If there's anyone interested out there, I will help out as good as I can.
Sorry about the lack of pictures and video from the buffing and polishing. I was so focused, that i completely forgot to use the camera :)
An IMPORTANT thing, is to check out with your country's regulations regarding these chemicals. And NEVER EVER dispose them out in the nature. Some of them are harmful to the environment, and poisonous to yourself.
The gases from the plating are odorless, but extremely corrosive. I was just slightly unaware a moment, and got some nose bleeding after this. NOT recommended..! Show respect for the chemicals, and always read the datasheet before start. Use goggles and gloves.
Step 1: Before Dismantling.
Step 2: Equipment You Need / the Chemicals
The kit I ordered, I purchased from http://www.gaterosplating.co.uk/ .
I`m sure that you can get these ingredients some other places, but the prizes are ok, and the service and support are exellent.. :)
I started with :
Bright Copper plating KIT
Nickel Plating KIT
Replica Chrome Plating KIT
GP Alcaline Cleaner
Step 3: Tank Setup !
proper gloves. Remember to have plenty of water nearby. And make sure to remove any spills.
The Chemicals :
Replica chrome 5 ltr
4 litres distilled water
1 kg nickel sulphate
125 g cobalt sulphate
220 g nickel chloride
160 g boric acid
230 ml nickel brightener
Copper 5 ltr
4 litres distilled water
560ml of 36% sulphuric acid
900g copper sulphate
100 g sodium chloride
50ml cupracid ultra make up
3ml cupracid part A
3ml curpacid part B
Nickel strike 5 ltr
4 litres distilled water
380 g nickel sulphate
380 g sodium sulphate
115 g ammonium chloride
When the ambient temerature drops and the plating tanks are unheated then it is time to consider some form of tank heating. All plating electrolytes will benifit from tank heating of some form. Easy ways to heat the tanks are as follows:
For small tanks
1) simply place them in a bowl of boiling water and wait for them to warm up.
2) Fill a plastic bottle with near boiling water and place inside the tank taking care not to overflow the tank.
3) Place the tank on a heat mat normally for lower plating temperatures but will still raise the temperature.
4) Thermostatic tank heaters are the easiest method as you can preset a temperature and leave it to warm up. Remember to give it several hours from cold to get to the correct temperature.
For larger tanks
1) Thermostatic tank heaters are the best method for larger tanks.
2) Heated air agitation is sometimes used in very large tanks.
3) Combined heat and filtration systems are also used.
4) Heated tank jackets.
Once up to temperature the process of plating will keep the tank warm or if continuous plating is done then it may be a case of cooling the tank if it gets too hot!
Temperature ranges for our plating electrolytes.
Metal Range Ideal
Zinc 15°c - 40°c 25°c - 30°c
Copper 15°c - 50°c 25°c - 40°c
Nickel 30°c - 50°c 30°c - 40°c
Rep Chrome 30°c - 50°c 30°c - 40°c
Brass 20°c - 40°c 25°c - 35°c
Cobalt 30°c - 50°c 35°c - 45°c
Step 4: Cleaning..!

....

--- Stated exercise ---
Write the next part of the home electroplating guide above, starting right after its last line.

--- Material ---
....

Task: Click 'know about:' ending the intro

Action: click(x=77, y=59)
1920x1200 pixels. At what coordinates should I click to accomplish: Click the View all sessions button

....

--- Solved exercise ---
After seeing one or two customers of late with contamination problems (most of which we have been able to solve with having to replace the electrolyte) I want to stress again just how important cleaning is to both good quality plating and to ensure that the electrolyte is kept in prime condition.
It is vital that cleaning is carried out carefully and that the items to be plated are ultra clean.
First step is a good de-grease. This can be done with a solvent type degreaser or a hot alkaline degreaser such as our GP1 alkaline cleaner.
The next step is to remove any traces of rust, paint or dirt. This can be done by electro-cleaning, bead blasting or even buffing on a wire may be sufficient. Remember once you have started the cleaning process you must always wear gloves as even the grease off your fingers will cause the plating to blister at a later date!
Once you have completed the first part of the cleaning process, I would now advise a water break test. Just dip in clean water and see if the item is covered with a water film or if it beads. If it has a good water film all over it with no beading then it can go to the pickle stage. If you can see the water beading then you need to wash in detergent and water, rinse well and repeat the water break test again until it passes.
Now onto the pickle. Some people try to skip this part but it is very important not to as it will ensure a good bond between the surface of the metal and the following plate.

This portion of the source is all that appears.